The angriest exchanges have been between Walsh and Brad Erickson, an Orono business owner. Last year, Walsh sent Erickson an anti-masking video that links mask mandates with the Holocaust.
In the video, a narrator dressed as the Joker from the movie of the same name says, "Six million Jewish people were exterminated in Nazi Germany because 97% of the population cowered to populist control. Nobody wanted to think about it. It was easier just to ignore it. But that couldn't happen here in America, right? They got you. Without a thought; without a fight."
The video infuriated Erickson, whose father was born in the Netherlands under Nazi occupation during World War II. He called it anti-Semitic and began challenging Walsh during the public comment portion of each meeting, seeking an apology.
Walsh says the video isn't anti-Semitic and has not apologized. Asked for comment, he declined an interview but sent a text saying the video "is absolutely not anti-Semitic and absolutely does not minimize the holocaust. False information."
Council member is election denier
In his emotional council appearances, Erickson also has criticized Council Member Richard Crosby II, an election denier who has attended protests at the Minnesota Capitol and the governor's mansion.
"They have the evidence, they have the affidavits. This election was stolen. … Trump is the man," Crosby said in a video interview at a protest outside the governor's mansion.

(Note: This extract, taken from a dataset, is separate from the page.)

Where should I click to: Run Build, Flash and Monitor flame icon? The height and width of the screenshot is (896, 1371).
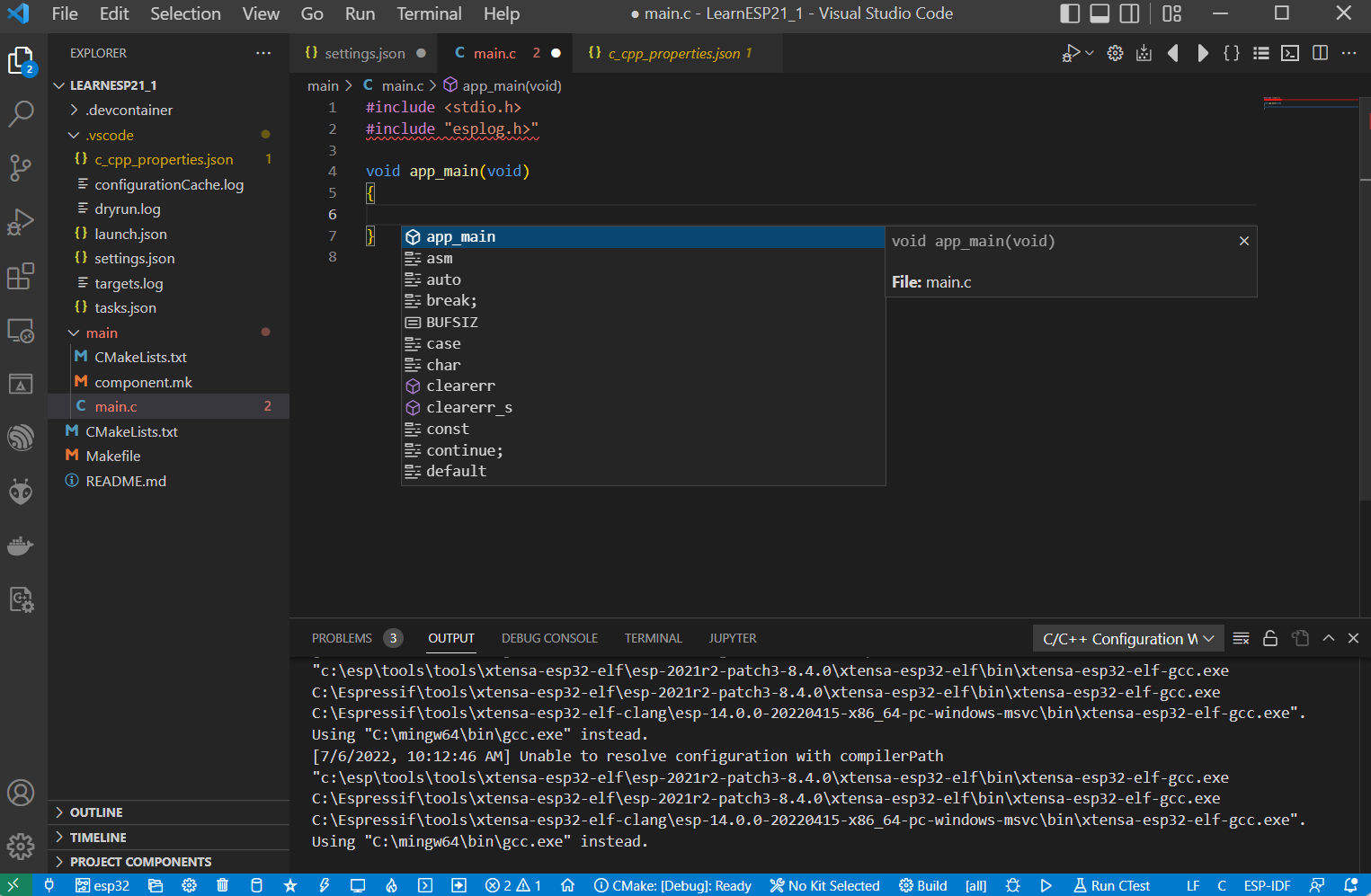(x=391, y=885)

On social media, Crosby has supported a fundraising effort for Corey Nielsen, a Minnesotan affiliated with the extremist group Proud Boys. Nielsen was stabbed during a fight in Washington, D.C., that began when Proud Boys and others attacked a Black man, who fought back with a knife. Nielsen was charged with assault.
Without offering proof, Erickson has repeatedly accused Crosby in public meetings of being present at the U.S. Capitol for the riot of Jan. 6, 2021, when an armed mob tried to stop Congress from certifying Biden's election.
Crosby did not respond to repeated phone calls and emails seeking comment.
At the council's most recent meeting Monday a member of the public sat in the audience holding a sign reading "Got Ethics?" Crosby was present for the first portion of the meeting. The council took a five-minute recess before public comments; when the meeting came back into session, Crosby was gone. It's a familiar scenario at the council meetings.
For the past three months, Crosby has repeatedly exited the council chambers before public comments, absenting himself from Erickson's attacks.
Orono's move to end a cooperative fire service agreement with neighboring Long Lake also has led to contentious exchanges. Last year, Walsh referred to several former mayors of Orono and Long Lake as "clowns" after they questioned the fire department situation, drawing a strong rebuke from Barbara Peterson, a former Orono mayor who hadn't questioned the deal.
"I'm only referring to you as 'Mr. Mayor' because I respect the office, not you," Peterson said to Walsh. "I was thoroughly embarrassed to witness and watch the video of the last City Council meeting."
Other bitter exchanges have occurred between Walsh and residents seeking more information on controversial land deals that have ceded or proposed to cede city-owned land to private citizens and groups.
Benson said the ongoing battles have created "a chronic loss of confidence" in the council among Orono residents.
"It matters how we as elected officials treat everybody, and we need to hold ourselves to a high standard," she said. "Our community needs this to be addressed."